▶ [Data extracts]
___

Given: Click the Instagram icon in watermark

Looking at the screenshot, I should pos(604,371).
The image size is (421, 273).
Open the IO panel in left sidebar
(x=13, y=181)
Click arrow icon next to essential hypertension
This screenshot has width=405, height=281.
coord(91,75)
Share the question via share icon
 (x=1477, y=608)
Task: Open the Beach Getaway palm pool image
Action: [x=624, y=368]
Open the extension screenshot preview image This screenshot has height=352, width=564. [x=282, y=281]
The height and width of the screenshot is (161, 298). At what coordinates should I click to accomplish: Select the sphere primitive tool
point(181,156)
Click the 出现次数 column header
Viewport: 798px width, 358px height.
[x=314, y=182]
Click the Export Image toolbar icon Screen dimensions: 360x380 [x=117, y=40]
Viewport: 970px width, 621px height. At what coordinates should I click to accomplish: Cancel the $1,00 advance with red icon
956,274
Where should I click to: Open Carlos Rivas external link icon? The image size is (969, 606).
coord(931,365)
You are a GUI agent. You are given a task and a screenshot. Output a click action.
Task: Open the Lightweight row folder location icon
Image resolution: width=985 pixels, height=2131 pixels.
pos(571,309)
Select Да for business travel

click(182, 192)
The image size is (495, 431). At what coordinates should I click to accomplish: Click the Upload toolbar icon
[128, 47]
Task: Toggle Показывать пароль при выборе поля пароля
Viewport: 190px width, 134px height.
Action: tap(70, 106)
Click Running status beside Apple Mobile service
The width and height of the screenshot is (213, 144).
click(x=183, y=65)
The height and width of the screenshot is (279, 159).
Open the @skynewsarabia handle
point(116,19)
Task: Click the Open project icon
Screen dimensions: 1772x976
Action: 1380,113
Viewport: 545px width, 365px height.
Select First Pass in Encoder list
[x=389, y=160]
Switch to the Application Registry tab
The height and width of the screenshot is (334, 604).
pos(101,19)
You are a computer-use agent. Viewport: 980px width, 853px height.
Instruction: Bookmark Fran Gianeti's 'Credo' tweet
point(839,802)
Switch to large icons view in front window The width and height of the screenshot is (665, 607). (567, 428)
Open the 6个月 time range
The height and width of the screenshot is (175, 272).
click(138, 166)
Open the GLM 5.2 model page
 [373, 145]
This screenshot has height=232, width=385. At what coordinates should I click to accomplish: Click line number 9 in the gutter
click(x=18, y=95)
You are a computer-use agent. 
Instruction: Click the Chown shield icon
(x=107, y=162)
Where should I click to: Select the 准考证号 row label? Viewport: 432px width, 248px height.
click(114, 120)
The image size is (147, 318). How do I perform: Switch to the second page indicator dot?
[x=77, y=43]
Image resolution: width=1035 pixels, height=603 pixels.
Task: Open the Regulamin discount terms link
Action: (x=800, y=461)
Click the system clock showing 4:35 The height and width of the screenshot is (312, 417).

___

▶ [Work task]
Retype the records above so that nothing differs from the original.

▶ [Result below]
Given: Click the Instagram icon in watermark

Looking at the screenshot, I should pos(604,371).
The image size is (421, 273).
Open the IO panel in left sidebar
(x=13, y=181)
Click arrow icon next to essential hypertension
This screenshot has width=405, height=281.
coord(91,75)
Share the question via share icon
 (x=1477, y=608)
Task: Open the Beach Getaway palm pool image
Action: [x=624, y=368]
Open the extension screenshot preview image This screenshot has height=352, width=564. [x=282, y=281]
The height and width of the screenshot is (161, 298). At what coordinates should I click to accomplish: Select the sphere primitive tool
point(181,156)
Click the 出现次数 column header
Viewport: 798px width, 358px height.
[x=314, y=182]
Click the Export Image toolbar icon Screen dimensions: 360x380 [x=117, y=40]
Viewport: 970px width, 621px height. At what coordinates should I click to accomplish: Cancel the $1,00 advance with red icon
956,274
Where should I click to: Open Carlos Rivas external link icon? The image size is (969, 606).
coord(931,365)
You are a GUI agent. You are given a task and a screenshot. Output a click action.
Task: Open the Lightweight row folder location icon
Image resolution: width=985 pixels, height=2131 pixels.
pos(571,309)
Select Да for business travel

click(182, 192)
The image size is (495, 431). At what coordinates should I click to accomplish: Click the Upload toolbar icon
[128, 47]
Task: Toggle Показывать пароль при выборе поля пароля
Viewport: 190px width, 134px height.
Action: tap(70, 106)
Click Running status beside Apple Mobile service
The width and height of the screenshot is (213, 144).
click(x=183, y=65)
The height and width of the screenshot is (279, 159).
Open the @skynewsarabia handle
point(116,19)
Task: Click the Open project icon
Screen dimensions: 1772x976
Action: 1380,113
Viewport: 545px width, 365px height.
Select First Pass in Encoder list
[x=389, y=160]
Switch to the Application Registry tab
The height and width of the screenshot is (334, 604).
pos(101,19)
You are a computer-use agent. Viewport: 980px width, 853px height.
Instruction: Bookmark Fran Gianeti's 'Credo' tweet
point(839,802)
Switch to large icons view in front window The width and height of the screenshot is (665, 607). (567, 428)
Open the 6个月 time range
The height and width of the screenshot is (175, 272).
click(138, 166)
Open the GLM 5.2 model page
 [373, 145]
This screenshot has height=232, width=385. At what coordinates should I click to accomplish: Click line number 9 in the gutter
click(x=18, y=95)
You are a computer-use agent. 
Instruction: Click the Chown shield icon
(x=107, y=162)
Where should I click to: Select the 准考证号 row label? Viewport: 432px width, 248px height.
click(114, 120)
The image size is (147, 318). How do I perform: Switch to the second page indicator dot?
[x=77, y=43]
Image resolution: width=1035 pixels, height=603 pixels.
Task: Open the Regulamin discount terms link
Action: (x=800, y=461)
Click the system clock showing 4:35 The height and width of the screenshot is (312, 417).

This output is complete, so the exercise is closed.